[[ DATA TO EXAMINE open ]]

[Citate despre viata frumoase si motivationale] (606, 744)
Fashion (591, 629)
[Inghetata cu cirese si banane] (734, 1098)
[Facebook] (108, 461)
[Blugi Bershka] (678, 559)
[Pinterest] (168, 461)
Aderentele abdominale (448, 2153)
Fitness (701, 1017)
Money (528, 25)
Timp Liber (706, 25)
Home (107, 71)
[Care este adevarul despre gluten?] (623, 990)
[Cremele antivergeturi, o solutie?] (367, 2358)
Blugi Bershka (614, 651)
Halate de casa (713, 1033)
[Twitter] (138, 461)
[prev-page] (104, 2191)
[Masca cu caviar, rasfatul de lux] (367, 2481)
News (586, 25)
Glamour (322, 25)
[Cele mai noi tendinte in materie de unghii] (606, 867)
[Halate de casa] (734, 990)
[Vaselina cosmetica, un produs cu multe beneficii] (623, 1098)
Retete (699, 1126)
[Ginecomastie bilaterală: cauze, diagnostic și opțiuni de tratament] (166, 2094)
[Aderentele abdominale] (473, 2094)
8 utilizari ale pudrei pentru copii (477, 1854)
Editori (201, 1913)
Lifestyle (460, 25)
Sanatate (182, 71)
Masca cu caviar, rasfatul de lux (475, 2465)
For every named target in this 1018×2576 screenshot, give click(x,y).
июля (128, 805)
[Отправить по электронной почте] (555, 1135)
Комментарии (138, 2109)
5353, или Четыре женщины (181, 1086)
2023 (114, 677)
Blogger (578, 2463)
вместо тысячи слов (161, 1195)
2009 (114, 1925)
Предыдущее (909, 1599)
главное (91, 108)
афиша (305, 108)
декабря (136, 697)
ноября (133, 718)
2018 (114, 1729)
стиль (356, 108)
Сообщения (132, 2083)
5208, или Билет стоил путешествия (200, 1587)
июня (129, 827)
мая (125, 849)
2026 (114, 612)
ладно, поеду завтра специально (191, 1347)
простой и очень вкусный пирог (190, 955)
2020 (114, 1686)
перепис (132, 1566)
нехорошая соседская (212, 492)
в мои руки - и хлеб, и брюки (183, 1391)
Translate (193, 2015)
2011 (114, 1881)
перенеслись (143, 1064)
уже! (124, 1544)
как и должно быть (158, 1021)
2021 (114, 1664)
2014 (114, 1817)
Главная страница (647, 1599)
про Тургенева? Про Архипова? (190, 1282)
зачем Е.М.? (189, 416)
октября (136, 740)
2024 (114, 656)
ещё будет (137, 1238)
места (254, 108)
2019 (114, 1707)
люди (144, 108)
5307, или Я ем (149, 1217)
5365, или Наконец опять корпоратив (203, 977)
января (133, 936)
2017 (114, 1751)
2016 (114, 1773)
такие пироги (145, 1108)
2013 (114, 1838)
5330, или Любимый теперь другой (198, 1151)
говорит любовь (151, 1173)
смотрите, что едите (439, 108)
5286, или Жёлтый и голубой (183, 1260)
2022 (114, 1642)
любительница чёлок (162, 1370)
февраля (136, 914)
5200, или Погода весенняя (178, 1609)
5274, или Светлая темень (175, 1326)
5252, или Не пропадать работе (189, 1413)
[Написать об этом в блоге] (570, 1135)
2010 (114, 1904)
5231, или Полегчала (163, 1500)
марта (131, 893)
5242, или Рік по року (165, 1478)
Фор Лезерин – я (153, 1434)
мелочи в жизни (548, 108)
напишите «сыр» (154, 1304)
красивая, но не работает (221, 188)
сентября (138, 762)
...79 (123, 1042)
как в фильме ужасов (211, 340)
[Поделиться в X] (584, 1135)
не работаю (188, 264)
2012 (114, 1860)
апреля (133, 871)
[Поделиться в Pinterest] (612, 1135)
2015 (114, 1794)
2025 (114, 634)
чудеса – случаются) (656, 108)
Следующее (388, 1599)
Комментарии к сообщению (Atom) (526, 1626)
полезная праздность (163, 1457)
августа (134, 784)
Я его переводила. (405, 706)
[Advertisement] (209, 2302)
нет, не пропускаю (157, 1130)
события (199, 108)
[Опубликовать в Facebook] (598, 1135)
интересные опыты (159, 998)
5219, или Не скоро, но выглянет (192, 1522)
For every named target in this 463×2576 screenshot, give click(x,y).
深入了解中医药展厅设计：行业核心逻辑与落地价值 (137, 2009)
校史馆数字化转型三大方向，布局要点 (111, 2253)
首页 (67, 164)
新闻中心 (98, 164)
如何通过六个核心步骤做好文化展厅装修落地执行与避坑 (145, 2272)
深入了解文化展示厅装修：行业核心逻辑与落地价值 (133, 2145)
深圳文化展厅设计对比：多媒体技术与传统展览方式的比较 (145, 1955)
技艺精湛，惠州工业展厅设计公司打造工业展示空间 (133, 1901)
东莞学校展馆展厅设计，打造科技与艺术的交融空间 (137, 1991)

[[ DATA TO EXAMINE closed ]]

Across all lines above, count those with the string "rasfatul". Only the number is wanted.

2